I have just gone through all of Jurix‘ proceedings as well as all of Artificial Intelligence and Law and all I got is between 2 and 4 articles worth following-up.

There must be somebody actually trying to parse real legal texts and figuring out to deal with complex organisation, people and group names. But all I can see is articles dealing with levels from ontology and up.

There might even be money in it!

One of the crazy business ideas I had was to parse all the web-based terms of use and privacy notices and annotate/crowd-vote them for how bad they are. So, before creating a web-based account, I could check it against database/parser and it would highlight and rate for me passages that I really should pay attention to (e.g. we sell your contact details to every spammer we know ). Since the language of those notices is often ritualistically formulaic, extracting interesting and useful summary would actually be simpler than it looks.

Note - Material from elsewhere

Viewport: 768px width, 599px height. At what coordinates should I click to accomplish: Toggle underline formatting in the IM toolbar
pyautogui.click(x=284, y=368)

And the business model would center on providing automatic notification option if a notice from subscribed website sneakily changed and became much worse. That way one would pay money for peace of mind that there were no unexpected service rule changes.

4 thoughts on “Where are all legal computational linguistics resources?”

  1. You should look into some recent research on parallel corpora. The European Union Government has to translate a lot of legal text into several languages and as far as I know people use these materials as parallel corpora. Of course it should be possible to use them without the parallel option.

  2. DrNI,

    Thanks for the comment. I am aware of Canadian Hansards, EuroParl and JRC-Acquis and will see how they are used. Hopefully, something interesting will turn up that way.

  3. Don’t they use the parrallel corpora to do machine translation? The idea is that the machine learns one set of inputs (documents in English) emit another set of outputs (documents in, say, French).

    Regarding legal corpora – I wonder about the use of machines in the field of litigation. I suspect the reason that it is not used is because lawyers (unlike, say, bankers or even software guys) are cheap and plentiful. Why bother making cheap labour more efficient?

    And indeed, why employ specialised, expensive labour (software engineers with a knowledge of natural language processing) to a problem that is solved cheaply every day?

  4. I don’t know about machine translation, though it does sound familiar.

    Regarding what they do research, there is a couple of high level argumentation and reasoning systems. They use those to teach argumentation and to visualize cases. But that’s too far up the stack for me.

Comments are closed.